Kevin Hines jumped from the bridge at the age of twenty-one when he could no longer endure the torment of bipolar disorder. As soon his hands left the railing, he knew he didn’t want to die…
Four seconds is not a long time in which to have an epiphany.
To date, only 26 people have survived a suicide leap from The Golden Gate Bridge; Kevin Hines is one of them.
There is yet another decision that is nearly always irreversible and just as destructive as the decision to leap from The Golden Gate Bridge. I am referring to the decision some are making to join ISIS.
I suspect that no one changes their mind after joining ISIS and just walks away with a “thanks-but-no-thanks” and a handshake but I wouldn’t be surprised if more than one would like to.
If ISIS was honest in their propaganda, their website would say something like the following:
ATTENTION: YOUNG, FOOLISH, INSECURE AND IMPRESSIONABLE
“We need bodies. We need bodies we can train to kill for us. We need minds we can shape and brainwash. We want power and wealth. We want control. We are entitled to it and we are driven with a murderous rage to destroy anyone who gets in our way.
We do not care about you. We do not care how hard you work for us. In the end, you are just another body, another mind that we can use, that we can mold into a killing machine. We will feed you, we will teach you. We will teach you to use a weapon, to hate like we do, to rape women, to have no regard for life – even your own.
We do not serve Allah. We ourselves are gods. We serve no other master but ourselves. We are not Muslims. We pretend to be Muslims to deceive you. We laugh at how easy this is. We love turning the rest of the world against Muslims. It makes it so much easier for us for we thrive in an environment of fear and hate. It makes us seem like we are everywhere, like we could BE anywhere… We operate best when the world is in chaos and confusion.
If you want to throw your life away, if you want to be owned by us and used for our evil purposes, we ask you to leave behind your country, your family and all that you have known and loved and come join us.”
Many of you are familiar with the classic 1946 movie “It’s A Wonderful Life.” Marlo Thomas starred in a later adaptation entitled “It Happened One Christmas.”
Like the main character in the original movie, Mary Bailey is facing a seemingly insurmountable crisis. Leaping from a bridge in a suicide attempt seems like her only answer. When an angel materializes to stop her, she says she wishes she had never been born.
The angel sees a heavenly purpose in granting this emotion-based request and Mary is allowed to see how life would have played out for those she knows and loves if she, Mary, had never been born to be a part of it.

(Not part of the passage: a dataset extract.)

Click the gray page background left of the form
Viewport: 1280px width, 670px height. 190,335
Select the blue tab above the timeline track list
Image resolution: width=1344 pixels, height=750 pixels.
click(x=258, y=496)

After this frightening and enlightening experience the angel says:
“Strange isn’t it… each life touches so many other lives and when they’re not around, it leaves an awful hole, doesn’t it? You see, Mary, you really did have a wonderful life. Wouldn’t it be a shame if you just threw it all away?”
Think about that if you are thinking about joining ISIS. And maybe, before going to sleep tonight, you might say this prayer, taken from the 1691 New England Primer. You will probably recognize the second verse. Many of us learned it as children.
Our days begin with trouble here
Our life is but a span
And cruel death is always near
So frail a thing is man
Now I lay me down to sleep
I pray the Lord my soul to keep
If I should die before I wake
I pray the Lord my soul to take
Whether your bed is in a house in the suburbs or in a crumbling apartment building near a battlefield, I pray that God will watch over you and guide your decisions, big and small. If ever we needed wisdom, it is now.